Dans cette « œuvre ultime » comme la désignerait Georges Banu, la biographie et la fiction se rejoignent. Le Pays lointain raconte le retour d’un jeune homme dans sa famille, après des années d’absence. Alors qu’il sait qu’il va bientôt mourir, il va trouver sa mère, sa sœur, son frère, et sa belle-sœur qu’il ne connaît pas. Une série de confrontations s’annoncer pour affronter les vieux démons, régler ses comptes, déterrer les non-dits. La différence de Juste la fin du monde au Pays lointain est qu’à la famille naturelle se greffe la famille choisie, celle composée par les amis, les amants, ceux de toujours et ceux d’un soir. Se joignent encore les morts : l’amant perdu et le père.
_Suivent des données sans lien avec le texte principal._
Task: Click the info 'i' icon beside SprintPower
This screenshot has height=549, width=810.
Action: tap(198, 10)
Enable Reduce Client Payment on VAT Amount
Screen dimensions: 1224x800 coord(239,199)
Ces présences qui accompagnent Louis au moment de son retour ont pour effet de déréaliser la scène, de l’intérioriser, de la transformer en une surface de projection de la conscience et de la mémoire du personnage. A côté de ses dialogues avec sa mère, son frère ou sa belle-sœur, ses démons plus ou moins bienveillants commentent sa démarche et son passé.
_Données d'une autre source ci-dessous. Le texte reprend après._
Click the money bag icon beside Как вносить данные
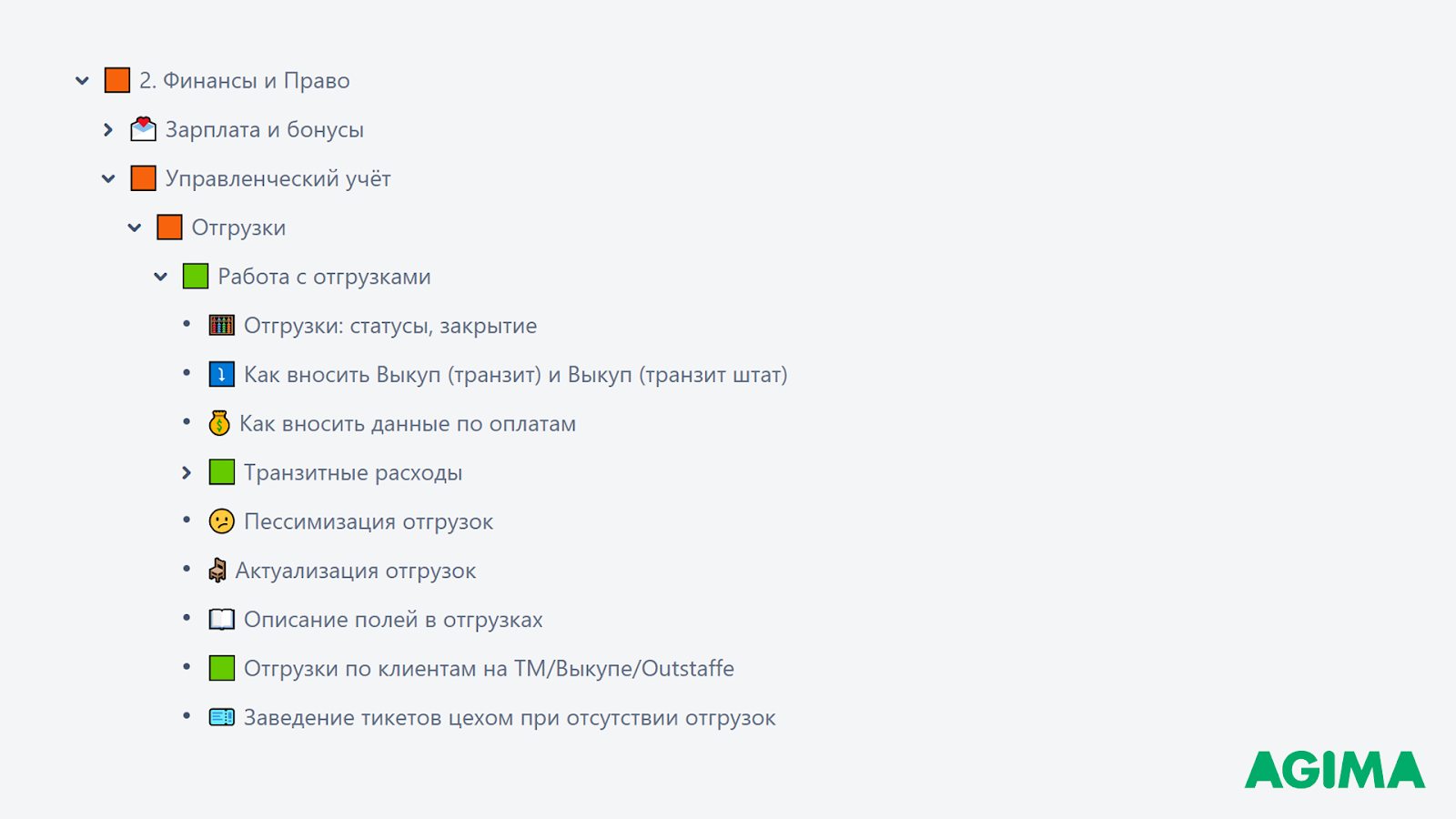The height and width of the screenshot is (819, 1456). [218, 423]
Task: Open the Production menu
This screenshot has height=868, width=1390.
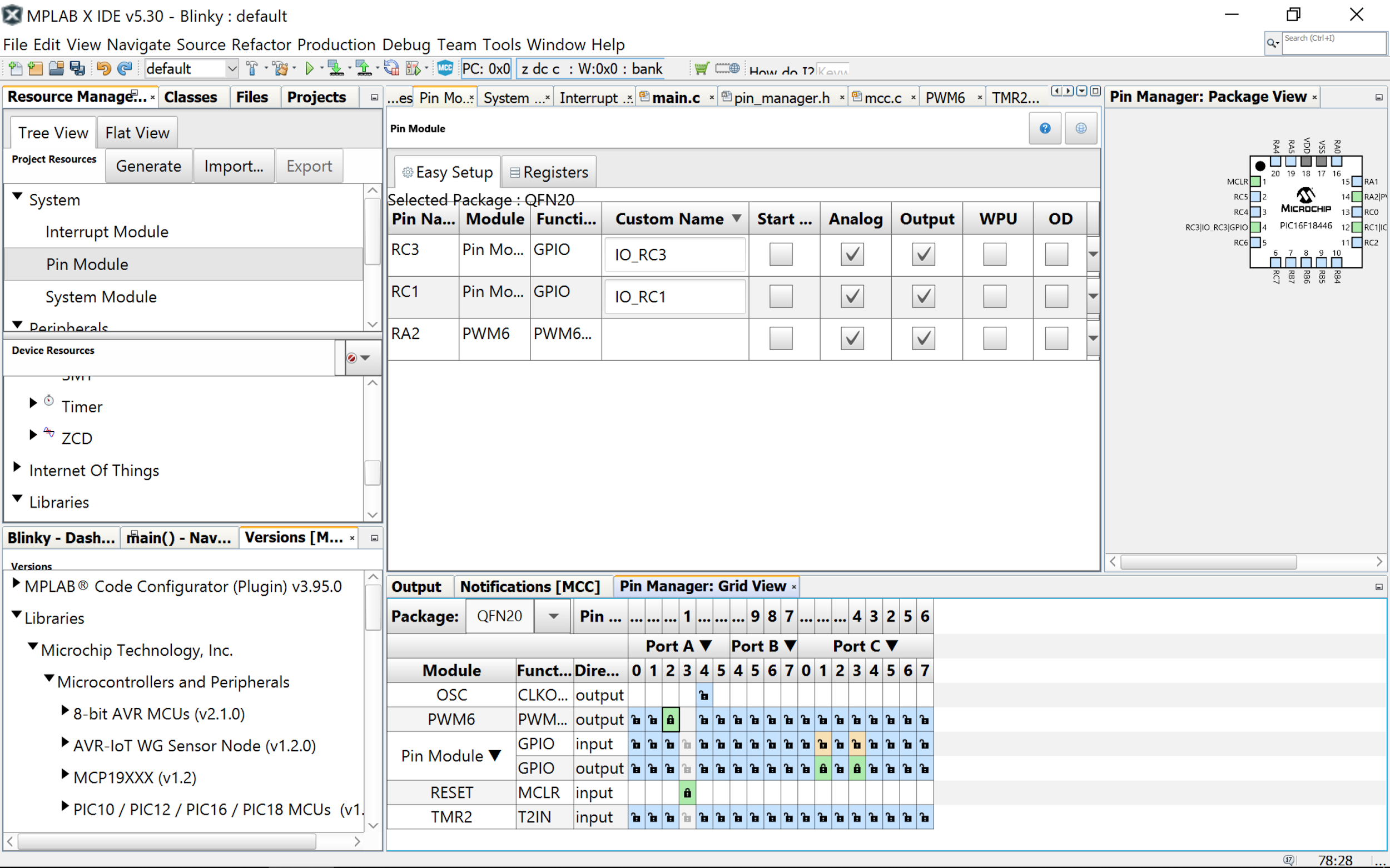Action: point(336,44)
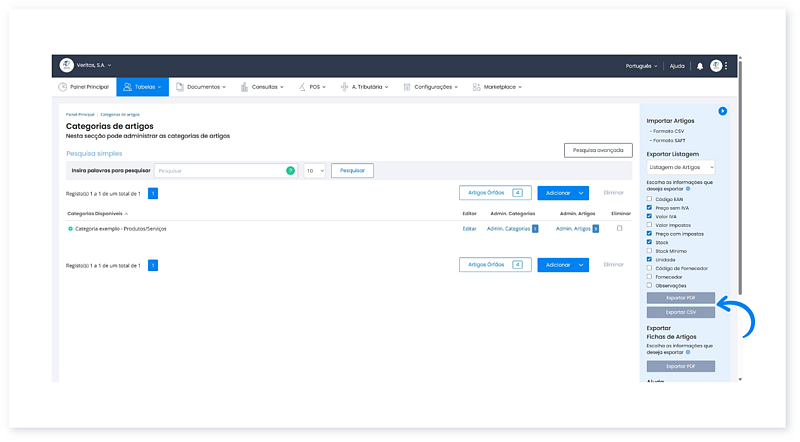
Task: Click the Veritas company logo
Action: pos(66,66)
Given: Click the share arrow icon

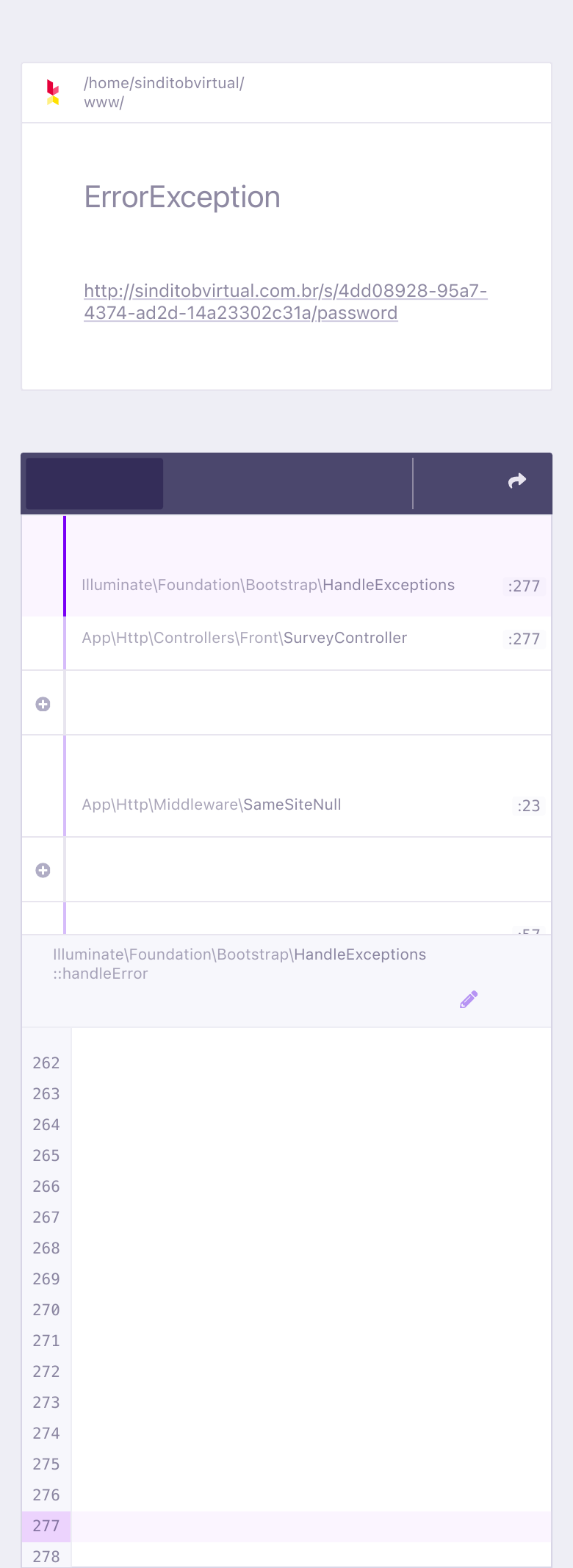Looking at the screenshot, I should point(517,481).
Ils rappellent ainsi qu’il s’était juré de ne jamais faire ça, revenir voir sa famille, pour s’expliquer. Puis après l’avoir placé au cœur-même de ses contradictions, l’avoir cerné de toutes parts, ils animent sa vie loin de sa famille, faisant le décompte de ses amants, remuant ses souvenirs, offrant un contre-point heureux qui rappelle qu’il se prépare à la mort et qu’il fait le bilan de sa vie. La subjectivité explosée de Louis, figurée par tous ces êtres qui l’entourent comme des ombres, contamine même les vivants, ceux qu’il est venu voir. Sa famille naturelle se situe elle aussi à la frontière poreuse de sa conscience et de la réalité, chacun annonçant le rôle qu’il va jouer dans cette pièce que se propose de créer Louis, sur cette scène fantasmée du souvenir, dans ce tribunal chargé de prononcer son jugement dernier à l’orée de sa mort. Les voix que l’on entend dans ce texte sont donc à la fois les êtres qui ont été importants pour Louis, auxquels il se confrontent, et les visions de Louis.

Un long prologue révèle les nuances infinies de ce jeu de projection que permet le théâtre, qui renonce à toute règle et s’octroie toutes les libertés, dont celle, insoluble, de faire parler et d’incarner les vivants et les morts dans un même temps et un même lieu. Cette œuvre testamentaire correspond bien à la définition qu’en donne Georges Banu :

Les enchaînements manquent, l’organisation semble faible, les détails délaissés, les trous ne sont pas comblés. Mais ce laisser-aller, s’il témoigne de l’état de l’artiste, révèle aussi cette idée essentielle que lorsque la mort approche, la perfection n’a plus de raison d’être. Et cela, en dehors de toute discursivité, c’est la matière même de l’œuvre qui l’affirme. Quand nous nous réveillerons d’entre les morts, le texte ultime, envahi par le brouillard, d’un Ibsen prêt à disparaître, se libère des préceptes que le maître d’autrefois avait respectés ou attaqués. Il ne combat plus les normes, il les oublie. Cette indifférence aux codes d’attente forgés par une époque provient d’une ascèse préliminaire, d’une amnésie délibérée, d’un détachement de la vie. […] Les canons d’une esthétique et l’autorité d’une histoire se taisent. Il s’agit presque toujours d’une reconquête du naturel.[1]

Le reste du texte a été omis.